医療用薬7製品 新規効能や用法の追加承認 オプジーボに固定用量 タグリッソの1次治療適応も
公開日時 2018/08/22 03:52
医療用薬7製品が8月21日、新たな効能・効果や用法・用量を追加する承認を取得した。この中には小野薬品の免疫チェックポイント阻害薬オプジーボの固定用量の設定、アストラゼネカの抗がん剤タグリッソをEGFR遺伝子変異陽性の非小細胞肺がんの1次療法に使用可能にする適応拡大などがある。

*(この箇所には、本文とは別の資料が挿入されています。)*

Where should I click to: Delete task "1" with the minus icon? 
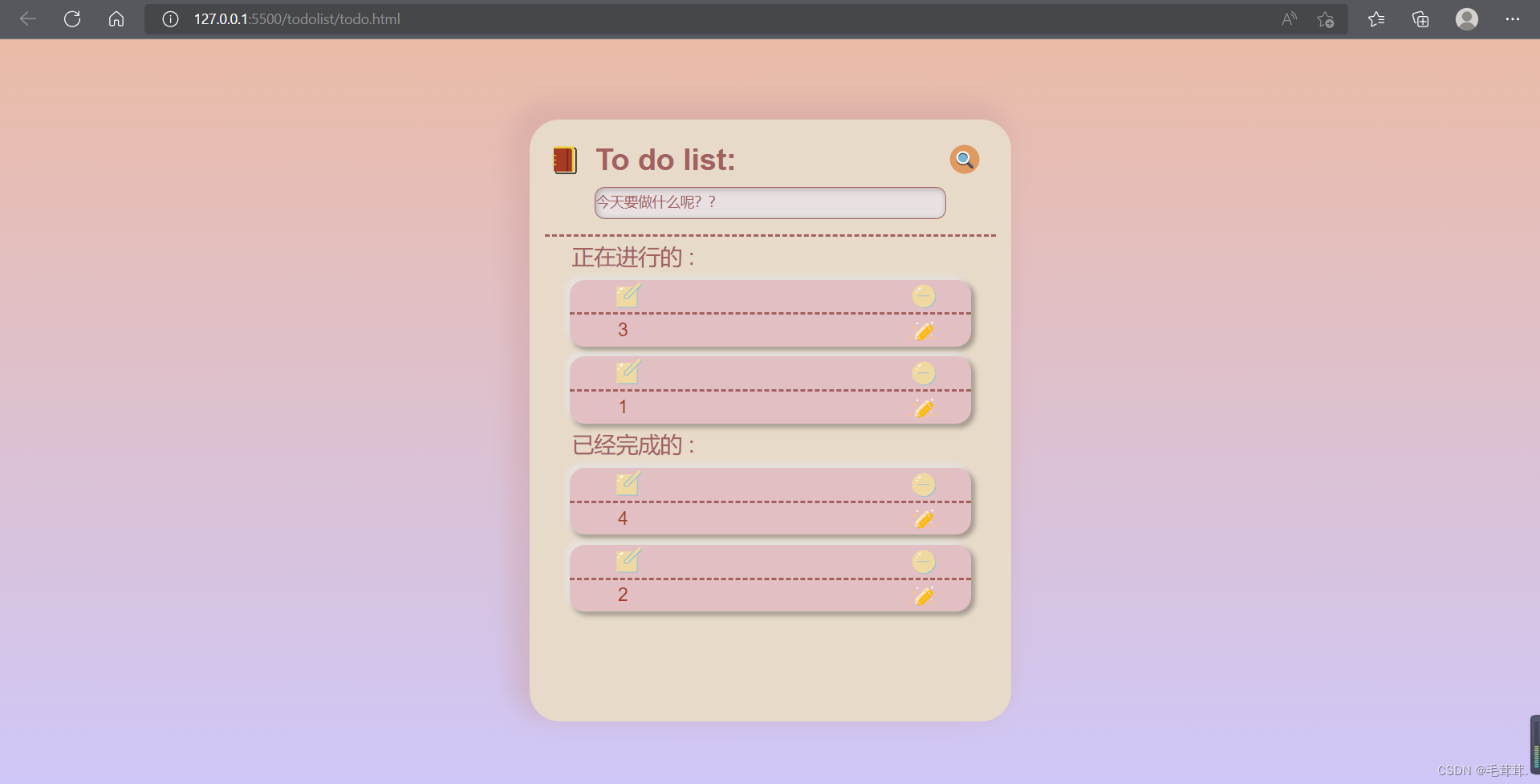[923, 372]
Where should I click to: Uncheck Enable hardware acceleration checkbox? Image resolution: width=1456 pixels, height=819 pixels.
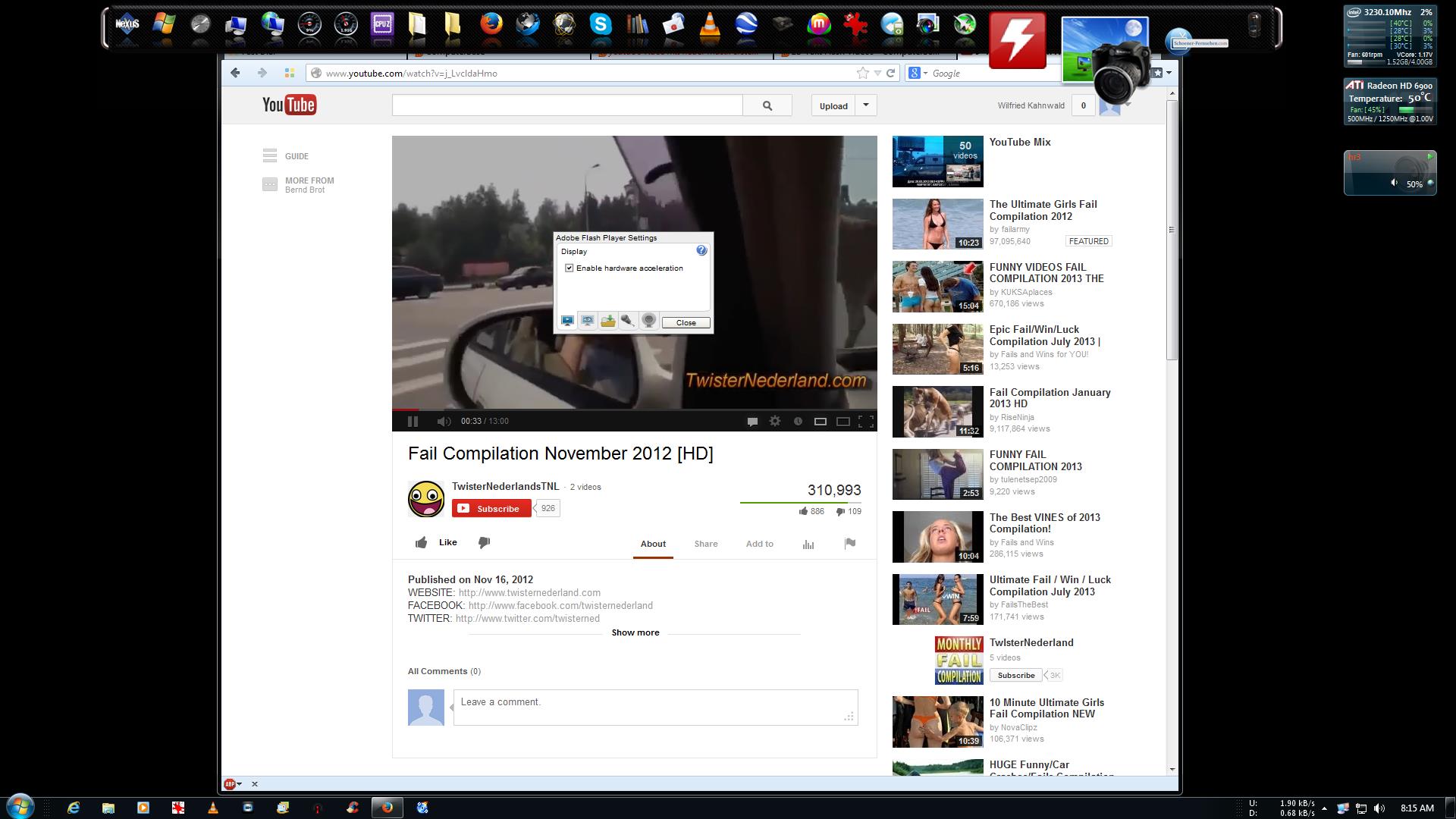coord(570,268)
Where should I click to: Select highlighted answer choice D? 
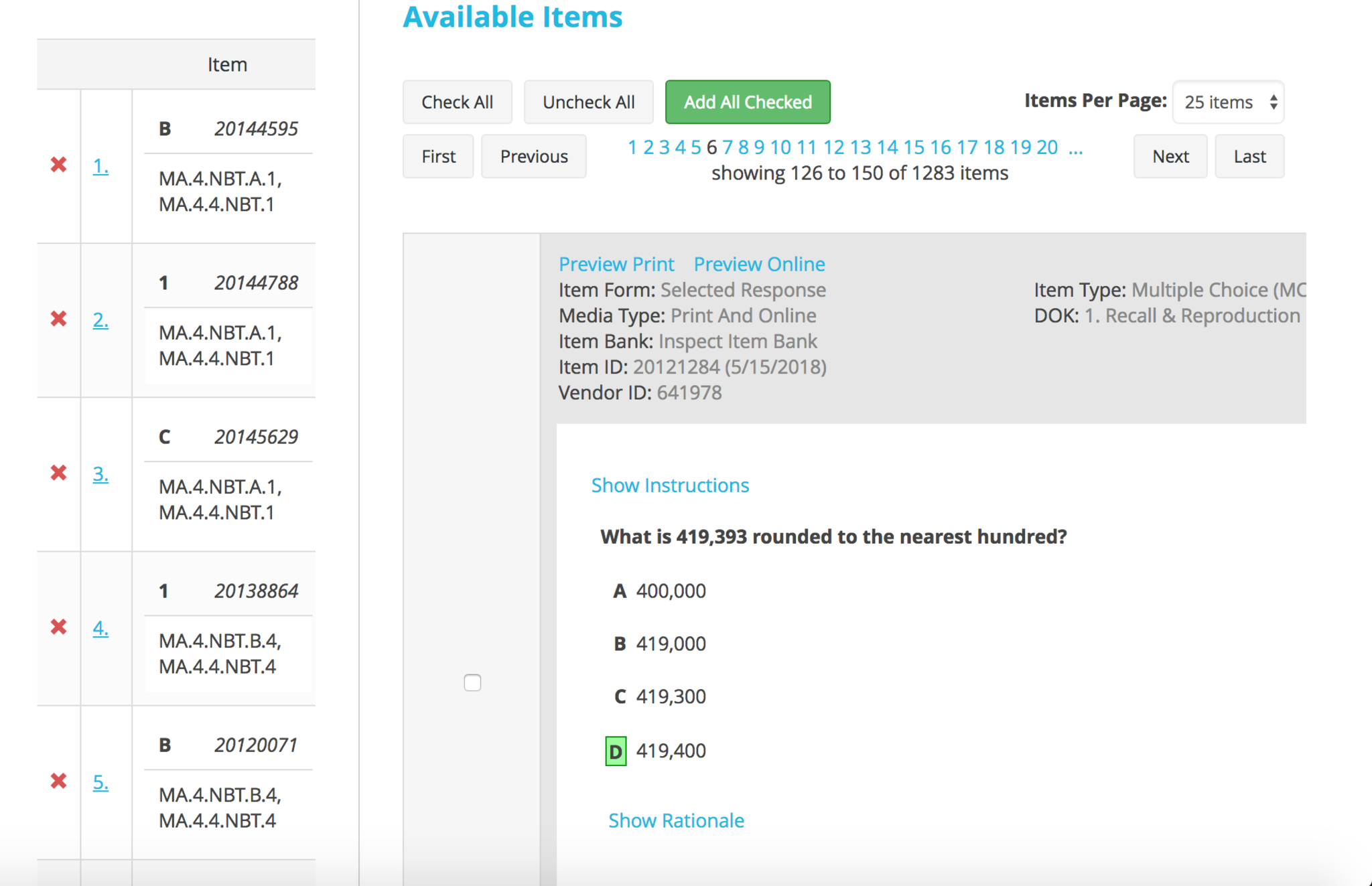point(616,751)
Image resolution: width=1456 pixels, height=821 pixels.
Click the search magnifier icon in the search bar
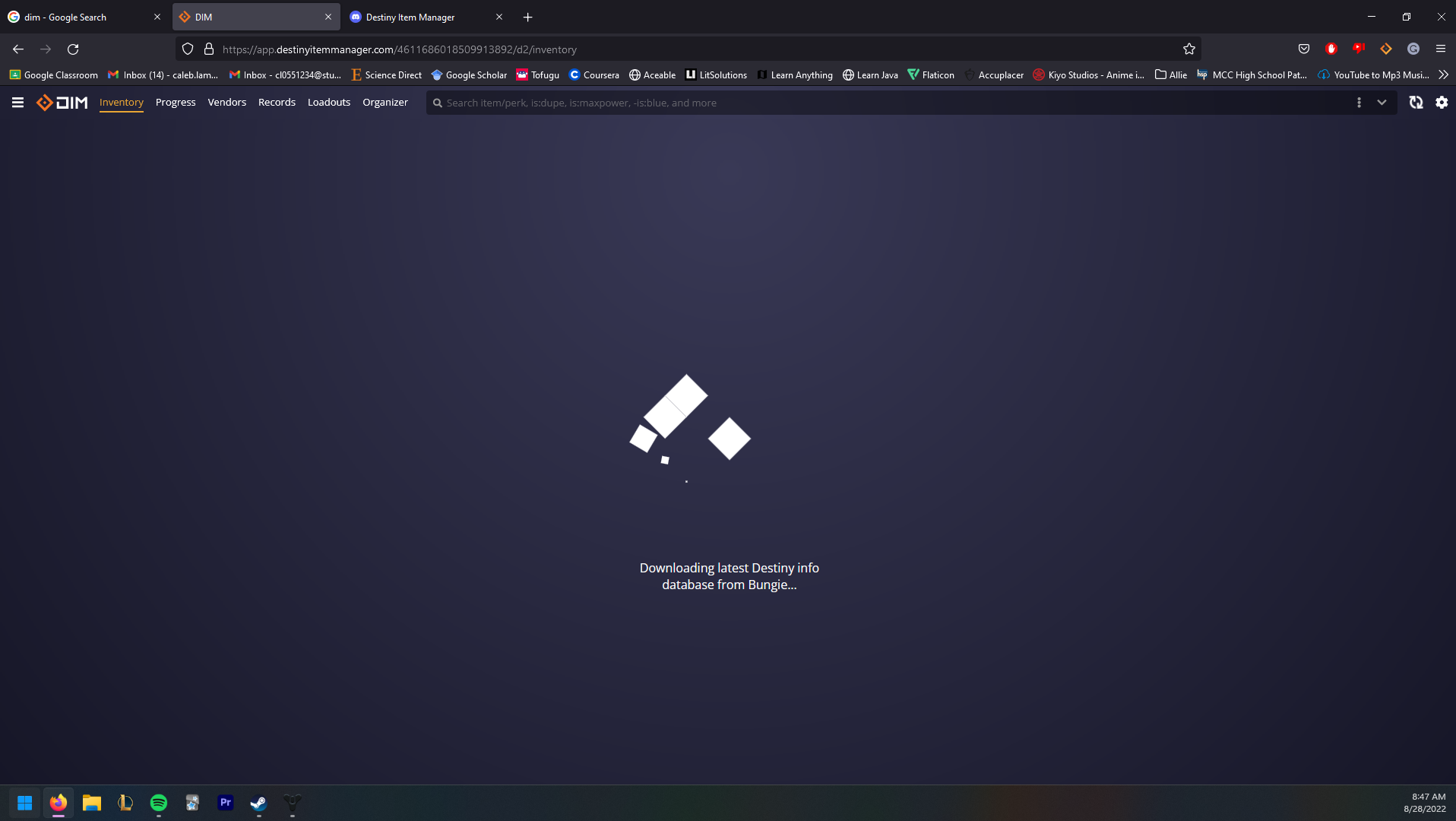click(437, 102)
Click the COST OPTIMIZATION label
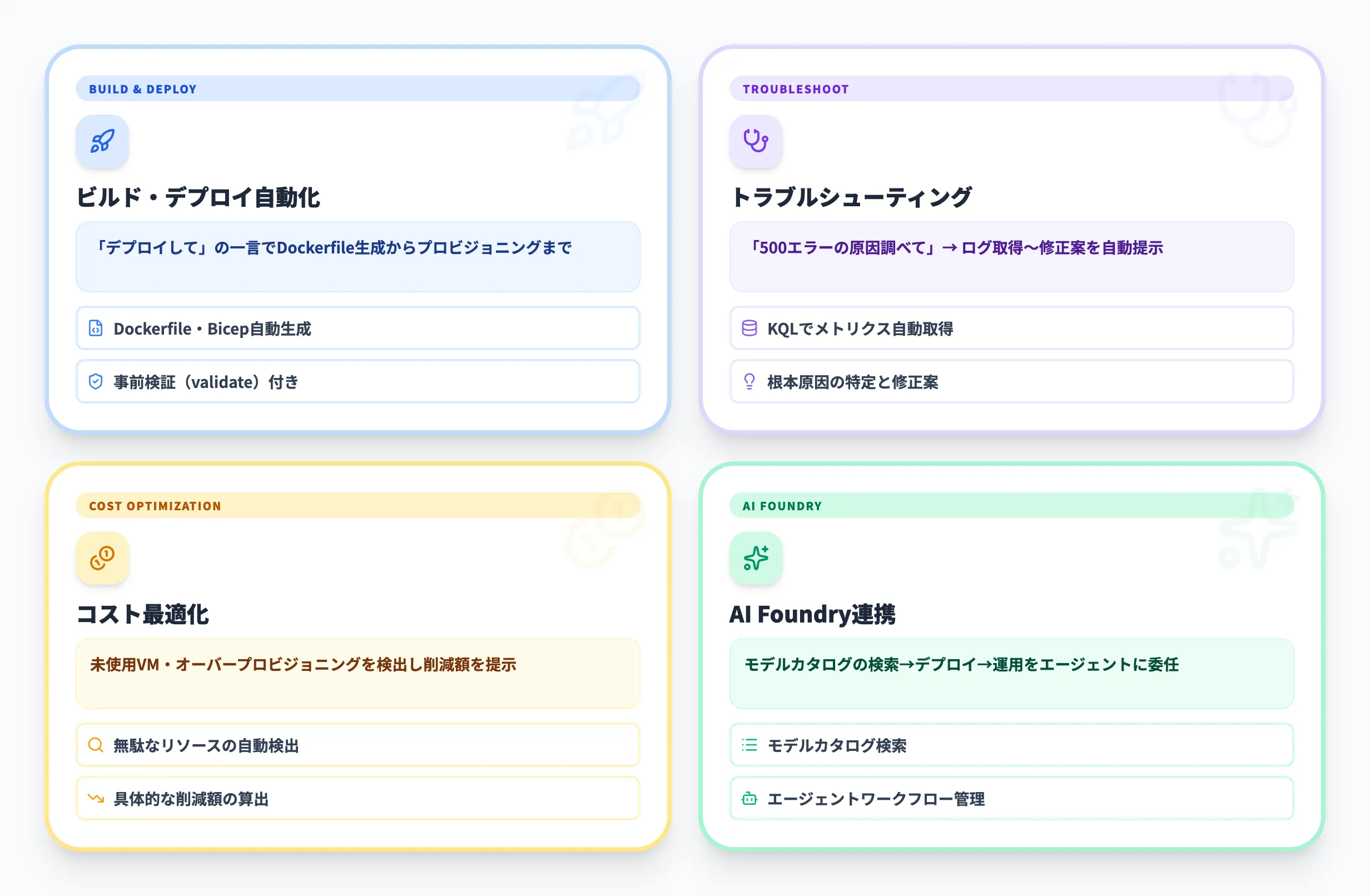Viewport: 1370px width, 896px height. coord(155,505)
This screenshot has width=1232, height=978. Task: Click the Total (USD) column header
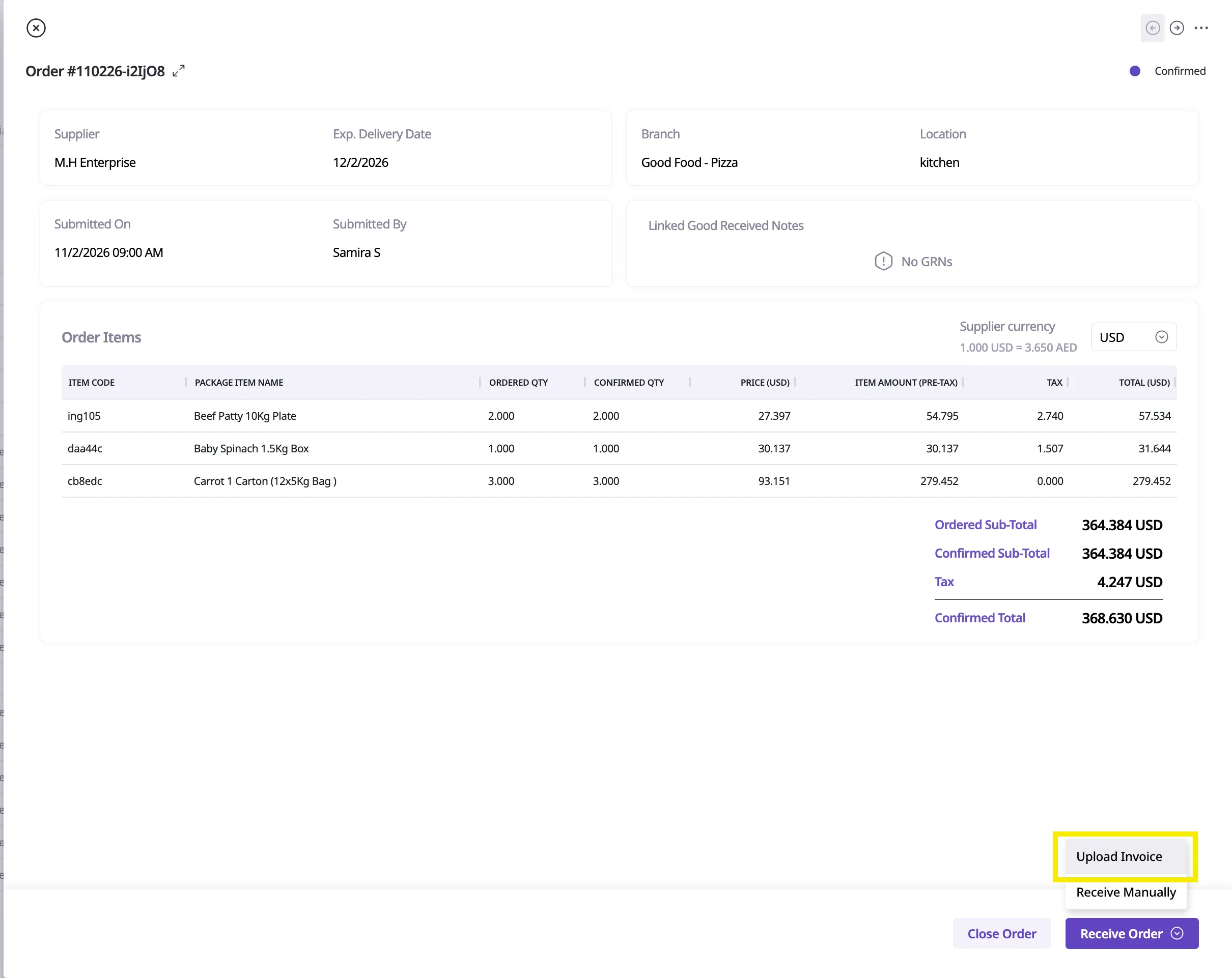point(1143,382)
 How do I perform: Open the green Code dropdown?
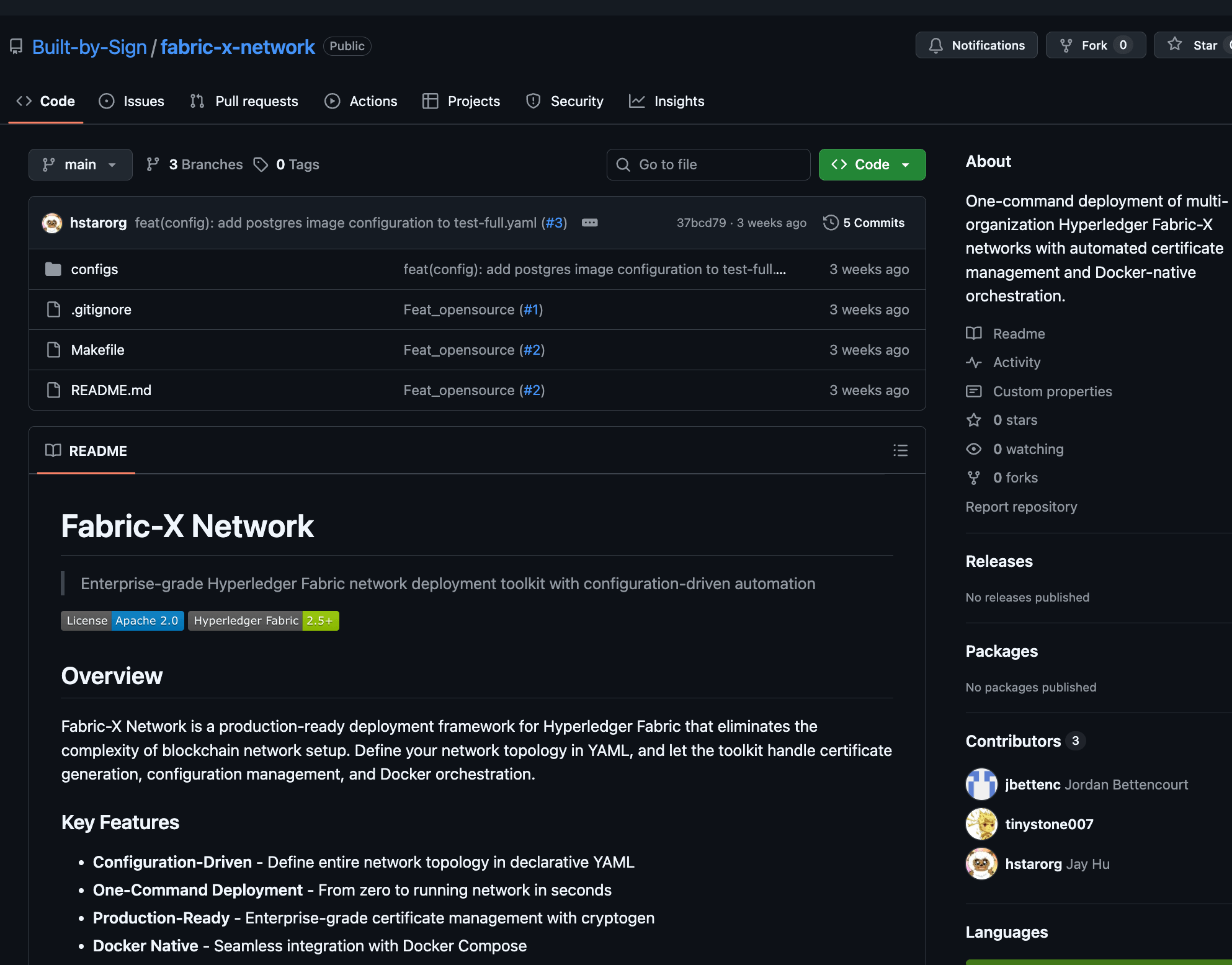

追加承認を取得した製品は次のとおり(カッコ内は一般名、製造販売企業)。
▽オプジーボ点滴静注20mg、同点滴静注100mg(ニボルマブ(遺伝子組換え)、小野薬品):
「がん化学療法後に増悪した切除不能な進行・再発の悪性胸膜中皮腫」を効能・効果に追加
「悪性黒色腫」において用法・用量に術後補助療法を追加
以下の適応において体重換算に基づく用法・用量を1回240mgの固定用量に改めた。
悪性黒色腫(術後補助療法含む)
切除不能な進行・再発の非小細胞肺がん
根治切除不能又は転移性の腎細胞がん
再発又は難治性の古典的ホジキンリンパ腫
再発又は遠隔転移を有する頭頸部がん
がん化学療法後に増悪した治癒切除不能な進行・再発胃がん
がん化学療法後に増悪した切除不能な進行又は転移性の悪性胸膜中皮腫
240mg製剤は後日承認される見通し。
▽ヤーボイ点滴静注50mg(イピリムマブ(遺伝子組換え)、ブリストル・マイヤーズスクイブ):作用機序の異なる免疫チェックポイント阻害薬のオプジーボと併用して、根治切除不能又は転移性の腎細胞がんに使えるようにした。用法・用量は体重換算に基づく。
▽タグリッソ錠40mg、同錠80mg(オシメルチニブメシル酸塩、アストラゼネカ):EGFR遺伝子変異陽性非小細胞肺がんにおいて1次治療を可能にした。
現行は、EGFR阻害薬に抵抗性のある患者に対し使用する薬剤だったが、効能・効果からその部分を削除し「EGFR遺伝子変異陽性の手術不能または再発非小細胞肺がん」に改めた。今回の承認に先立ち、ロシュ・ダイアグノスティックスによるコンパニオン薬が7月31日付で承認されている。EGFR遺伝子変異を検出する体外診断用医薬品「コバスEGFR変異検出キットv2.0」で、タグリッソの1次治療の適用判別に用いることができるようにした。
▽ポテリジオ点滴静注20mg(モガムリズマブ(遺伝子組換え)、協和発酵キリン):現在の効能・効果である「CCR4陽性の皮膚T細胞性リンパ腫」からCCR4陽性の制限を外し、新たな用法・用量を設定した。
▽リンゼス錠0.25mg(リナクロチド、アステラス製薬):「慢性便秘症(器質的疾患による便秘を除く)」を効能・効果に追加。現在の効能・効果は「便秘型過敏性腸症候群」。
▽トルツ皮下注80mgシリンジ、同皮下注80mgオートインジェクター(イキセキズマブ(遺伝子組換え)、日本イーライリリー):尋常性乾癬、関節症性乾癬、膿疱性乾癬、乾癬性紅皮症において、効果不十分な場合の用法・用量を追加。現行の用法・用量で12週以降は4週間隔投与としているところを、効果不十分な場合は2週間隔投与も可能にした。
▽バリキサ錠450mg(バルガンシクロビル塩酸塩、田辺三菱製薬):「臓器移植(造血幹細胞移植を除く)におけるサイトメガロウイルス感染症の発症抑制」に小児の用法・用量を追加。
追加した用法・用量は、厚労省の「医療上の必要性の高い未承認薬・適応外薬検討会議」で公知申請が妥当と判断され、公知申請を経て今回の承認となった。後日ドライシップ製剤も承認される見通し。